For finer control, enforce limits inside your Hanami actions or policies by tracking usage in a cache store such as Redis. This complements rack-attack by allowing dynamic adjustments per key.

# app/actions/items/search.rb
class Items::Search
  include Hanami::Action

  def call(params)
    api_key = env["HTTP_X_API_KEY"]
    usage_key = "rate_limit:#{api_key}"
    current = $redis.get(usage_key).to_i
    limit = 100

    if current >= limit
      raise Hanami::Action::Forbidden, { error: "Quota exceeded for this API key" }
    end

    $redis.incr(usage_key)
    $redis.expire(usage_key, 3600) unless $redis.ttl(usage_key) > 0

    # proceed with business logic
    Items::Search.new.call(params)
  end
end

4. Combine with other security checks

Ensure API keys are not logged in plaintext and are transmitted only over TLS. middleBrick’s Authentication and Encryption checks help identify weak handling of keys and missing transport protections. Use the CLI to verify your setup: middlebrick scan <url> to detect misconfigurations before deployment.
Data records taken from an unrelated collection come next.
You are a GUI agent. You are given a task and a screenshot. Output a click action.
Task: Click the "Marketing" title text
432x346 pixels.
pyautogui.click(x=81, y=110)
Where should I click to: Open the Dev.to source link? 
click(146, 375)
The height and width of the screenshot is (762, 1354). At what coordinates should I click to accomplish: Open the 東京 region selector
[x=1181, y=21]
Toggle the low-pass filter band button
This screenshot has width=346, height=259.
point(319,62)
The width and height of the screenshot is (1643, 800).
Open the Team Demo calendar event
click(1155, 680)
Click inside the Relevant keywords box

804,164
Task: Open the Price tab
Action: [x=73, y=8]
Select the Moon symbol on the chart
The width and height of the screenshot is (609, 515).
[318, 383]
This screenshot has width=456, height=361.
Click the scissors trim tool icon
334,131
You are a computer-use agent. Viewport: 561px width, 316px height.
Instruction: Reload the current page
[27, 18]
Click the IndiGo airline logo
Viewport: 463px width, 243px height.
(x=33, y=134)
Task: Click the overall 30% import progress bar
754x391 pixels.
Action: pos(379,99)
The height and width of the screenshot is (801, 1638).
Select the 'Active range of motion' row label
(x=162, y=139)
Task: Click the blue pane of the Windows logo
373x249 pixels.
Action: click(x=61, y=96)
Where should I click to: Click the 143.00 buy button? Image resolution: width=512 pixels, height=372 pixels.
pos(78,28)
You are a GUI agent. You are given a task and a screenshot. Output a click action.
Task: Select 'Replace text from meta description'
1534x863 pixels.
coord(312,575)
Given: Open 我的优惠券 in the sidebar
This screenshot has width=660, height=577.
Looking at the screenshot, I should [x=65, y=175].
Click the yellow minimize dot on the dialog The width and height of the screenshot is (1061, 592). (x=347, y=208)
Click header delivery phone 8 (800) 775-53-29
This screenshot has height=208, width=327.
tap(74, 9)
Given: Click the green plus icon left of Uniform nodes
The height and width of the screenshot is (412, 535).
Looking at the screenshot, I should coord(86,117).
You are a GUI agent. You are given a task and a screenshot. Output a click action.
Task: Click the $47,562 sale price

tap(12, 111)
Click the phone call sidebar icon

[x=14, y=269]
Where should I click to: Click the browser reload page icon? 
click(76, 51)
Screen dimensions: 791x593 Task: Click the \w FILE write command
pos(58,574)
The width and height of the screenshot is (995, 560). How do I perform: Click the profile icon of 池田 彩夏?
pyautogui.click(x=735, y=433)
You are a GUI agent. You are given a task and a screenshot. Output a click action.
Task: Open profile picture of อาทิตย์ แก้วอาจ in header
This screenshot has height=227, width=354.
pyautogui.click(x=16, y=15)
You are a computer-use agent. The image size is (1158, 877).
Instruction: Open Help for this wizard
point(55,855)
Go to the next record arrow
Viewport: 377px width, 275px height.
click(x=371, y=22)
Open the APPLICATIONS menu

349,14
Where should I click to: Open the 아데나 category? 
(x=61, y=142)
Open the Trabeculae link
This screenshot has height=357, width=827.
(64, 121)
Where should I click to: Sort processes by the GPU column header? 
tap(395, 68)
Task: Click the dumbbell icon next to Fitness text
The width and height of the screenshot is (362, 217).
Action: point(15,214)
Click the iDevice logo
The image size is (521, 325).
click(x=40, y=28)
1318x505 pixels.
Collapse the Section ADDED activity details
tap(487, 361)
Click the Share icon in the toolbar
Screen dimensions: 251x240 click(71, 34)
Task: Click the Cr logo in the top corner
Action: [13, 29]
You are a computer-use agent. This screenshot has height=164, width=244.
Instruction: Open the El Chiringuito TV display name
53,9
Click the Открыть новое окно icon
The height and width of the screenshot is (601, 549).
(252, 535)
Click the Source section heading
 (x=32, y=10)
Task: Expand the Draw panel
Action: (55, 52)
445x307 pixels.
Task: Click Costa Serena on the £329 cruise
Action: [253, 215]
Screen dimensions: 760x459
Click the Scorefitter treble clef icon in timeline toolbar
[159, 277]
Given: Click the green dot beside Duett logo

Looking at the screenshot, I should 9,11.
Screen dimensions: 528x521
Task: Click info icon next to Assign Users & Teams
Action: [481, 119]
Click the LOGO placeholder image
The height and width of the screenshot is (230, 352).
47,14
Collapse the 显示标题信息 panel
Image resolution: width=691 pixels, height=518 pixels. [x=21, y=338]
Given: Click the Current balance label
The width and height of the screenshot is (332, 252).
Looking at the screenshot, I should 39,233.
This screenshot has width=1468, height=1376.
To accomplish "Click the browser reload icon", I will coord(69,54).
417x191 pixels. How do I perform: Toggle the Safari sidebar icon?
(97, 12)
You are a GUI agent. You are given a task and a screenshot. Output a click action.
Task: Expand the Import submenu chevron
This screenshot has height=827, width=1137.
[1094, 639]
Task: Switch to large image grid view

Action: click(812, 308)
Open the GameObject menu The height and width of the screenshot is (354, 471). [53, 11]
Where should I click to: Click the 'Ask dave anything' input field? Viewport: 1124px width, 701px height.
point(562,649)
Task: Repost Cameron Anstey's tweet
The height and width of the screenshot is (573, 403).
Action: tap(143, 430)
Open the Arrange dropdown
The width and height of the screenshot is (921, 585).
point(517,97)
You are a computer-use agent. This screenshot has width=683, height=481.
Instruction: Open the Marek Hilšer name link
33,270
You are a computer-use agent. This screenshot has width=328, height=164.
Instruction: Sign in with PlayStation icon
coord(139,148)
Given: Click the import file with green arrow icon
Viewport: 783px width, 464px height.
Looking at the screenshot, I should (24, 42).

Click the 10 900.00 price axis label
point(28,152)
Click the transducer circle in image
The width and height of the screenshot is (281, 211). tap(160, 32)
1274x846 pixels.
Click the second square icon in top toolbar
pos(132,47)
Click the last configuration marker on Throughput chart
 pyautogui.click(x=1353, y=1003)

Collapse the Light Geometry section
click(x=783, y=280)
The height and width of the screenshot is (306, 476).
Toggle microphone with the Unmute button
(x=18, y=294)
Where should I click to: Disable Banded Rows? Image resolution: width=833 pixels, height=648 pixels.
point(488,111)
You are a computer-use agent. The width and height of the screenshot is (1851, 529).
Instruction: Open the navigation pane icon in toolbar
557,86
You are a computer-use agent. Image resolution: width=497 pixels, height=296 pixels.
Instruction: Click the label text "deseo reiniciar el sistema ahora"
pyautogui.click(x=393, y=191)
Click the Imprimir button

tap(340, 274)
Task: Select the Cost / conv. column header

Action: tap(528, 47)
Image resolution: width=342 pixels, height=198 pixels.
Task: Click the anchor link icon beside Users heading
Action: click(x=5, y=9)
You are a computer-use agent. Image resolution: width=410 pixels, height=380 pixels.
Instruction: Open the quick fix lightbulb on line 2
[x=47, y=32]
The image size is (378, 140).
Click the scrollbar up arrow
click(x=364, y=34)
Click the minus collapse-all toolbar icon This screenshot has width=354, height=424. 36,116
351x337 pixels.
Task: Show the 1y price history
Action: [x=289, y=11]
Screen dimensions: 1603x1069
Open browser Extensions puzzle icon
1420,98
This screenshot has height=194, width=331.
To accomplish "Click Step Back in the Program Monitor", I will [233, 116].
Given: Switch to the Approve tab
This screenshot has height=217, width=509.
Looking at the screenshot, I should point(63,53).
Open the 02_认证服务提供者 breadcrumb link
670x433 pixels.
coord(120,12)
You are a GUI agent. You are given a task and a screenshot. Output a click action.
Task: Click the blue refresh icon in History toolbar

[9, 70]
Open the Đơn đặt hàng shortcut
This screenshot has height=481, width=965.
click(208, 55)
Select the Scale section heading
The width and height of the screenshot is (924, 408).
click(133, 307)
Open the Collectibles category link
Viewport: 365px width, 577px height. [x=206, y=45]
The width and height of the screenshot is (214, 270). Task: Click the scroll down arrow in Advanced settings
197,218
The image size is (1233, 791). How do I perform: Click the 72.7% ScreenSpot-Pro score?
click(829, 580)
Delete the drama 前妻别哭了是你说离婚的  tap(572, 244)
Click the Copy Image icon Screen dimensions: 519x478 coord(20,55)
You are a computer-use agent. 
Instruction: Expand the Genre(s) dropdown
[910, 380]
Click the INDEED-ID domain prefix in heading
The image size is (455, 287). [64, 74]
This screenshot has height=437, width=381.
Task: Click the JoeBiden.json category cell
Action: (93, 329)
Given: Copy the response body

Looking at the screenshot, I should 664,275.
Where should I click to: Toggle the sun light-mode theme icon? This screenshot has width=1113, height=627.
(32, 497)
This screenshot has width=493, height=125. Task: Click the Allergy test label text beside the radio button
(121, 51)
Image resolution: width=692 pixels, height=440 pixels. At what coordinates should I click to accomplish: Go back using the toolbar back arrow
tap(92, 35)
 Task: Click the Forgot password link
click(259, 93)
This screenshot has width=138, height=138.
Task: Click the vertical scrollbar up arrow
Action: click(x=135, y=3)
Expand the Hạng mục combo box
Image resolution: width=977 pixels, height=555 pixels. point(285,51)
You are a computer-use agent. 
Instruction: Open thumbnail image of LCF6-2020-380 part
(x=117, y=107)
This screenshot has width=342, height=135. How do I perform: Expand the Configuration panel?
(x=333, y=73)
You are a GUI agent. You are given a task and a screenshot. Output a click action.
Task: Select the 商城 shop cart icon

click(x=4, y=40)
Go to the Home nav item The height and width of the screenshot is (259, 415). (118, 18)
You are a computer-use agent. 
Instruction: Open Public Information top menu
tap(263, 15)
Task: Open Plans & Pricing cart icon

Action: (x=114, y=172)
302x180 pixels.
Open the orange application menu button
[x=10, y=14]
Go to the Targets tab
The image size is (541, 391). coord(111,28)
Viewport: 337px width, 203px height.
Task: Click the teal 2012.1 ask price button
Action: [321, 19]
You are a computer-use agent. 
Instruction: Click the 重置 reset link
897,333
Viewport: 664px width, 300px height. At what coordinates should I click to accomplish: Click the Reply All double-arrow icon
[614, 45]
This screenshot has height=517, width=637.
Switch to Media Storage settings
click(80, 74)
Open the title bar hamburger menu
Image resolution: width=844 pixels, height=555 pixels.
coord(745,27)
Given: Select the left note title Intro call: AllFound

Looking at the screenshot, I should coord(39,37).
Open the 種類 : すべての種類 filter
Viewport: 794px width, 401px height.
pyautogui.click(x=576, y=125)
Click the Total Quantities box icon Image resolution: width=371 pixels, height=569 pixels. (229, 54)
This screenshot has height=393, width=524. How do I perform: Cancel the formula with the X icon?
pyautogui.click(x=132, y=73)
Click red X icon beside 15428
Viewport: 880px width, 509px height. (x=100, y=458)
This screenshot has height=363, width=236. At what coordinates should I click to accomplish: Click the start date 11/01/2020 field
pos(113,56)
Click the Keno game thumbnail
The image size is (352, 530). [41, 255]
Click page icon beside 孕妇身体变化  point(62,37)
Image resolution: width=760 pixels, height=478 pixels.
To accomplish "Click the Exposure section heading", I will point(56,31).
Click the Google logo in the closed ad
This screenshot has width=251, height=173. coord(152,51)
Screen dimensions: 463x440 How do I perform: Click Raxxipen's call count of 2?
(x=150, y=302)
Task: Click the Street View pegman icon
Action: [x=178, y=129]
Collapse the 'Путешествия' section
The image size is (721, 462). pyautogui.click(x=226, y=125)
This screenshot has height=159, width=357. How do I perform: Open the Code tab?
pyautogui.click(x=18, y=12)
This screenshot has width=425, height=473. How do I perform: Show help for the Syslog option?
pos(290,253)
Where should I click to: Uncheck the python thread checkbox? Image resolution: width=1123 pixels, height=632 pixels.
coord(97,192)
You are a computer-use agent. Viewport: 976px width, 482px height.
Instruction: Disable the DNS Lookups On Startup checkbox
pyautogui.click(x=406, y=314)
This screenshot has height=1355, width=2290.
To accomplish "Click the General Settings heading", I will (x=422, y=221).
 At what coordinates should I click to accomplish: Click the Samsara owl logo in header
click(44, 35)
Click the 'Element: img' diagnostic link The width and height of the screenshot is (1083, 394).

Frequently Asked Questions

Can API keys alone prevent rate abuse in Hanami?
No. API keys provide authentication and identify clients, but they do not enforce usage limits. Without explicit rate limiting per key, an attacker with a valid key can make unbounded requests, leading to resource exhaustion. Rate limiting must be implemented separately.
How does middleBrick help detect missing rate limits for API keys?
middleBrick runs parallel security checks including Rate Limiting against the unauthenticated attack surface. It reports whether per-key or per-IP throttling is absent and highlights findings tied to the API Key handling and related controls.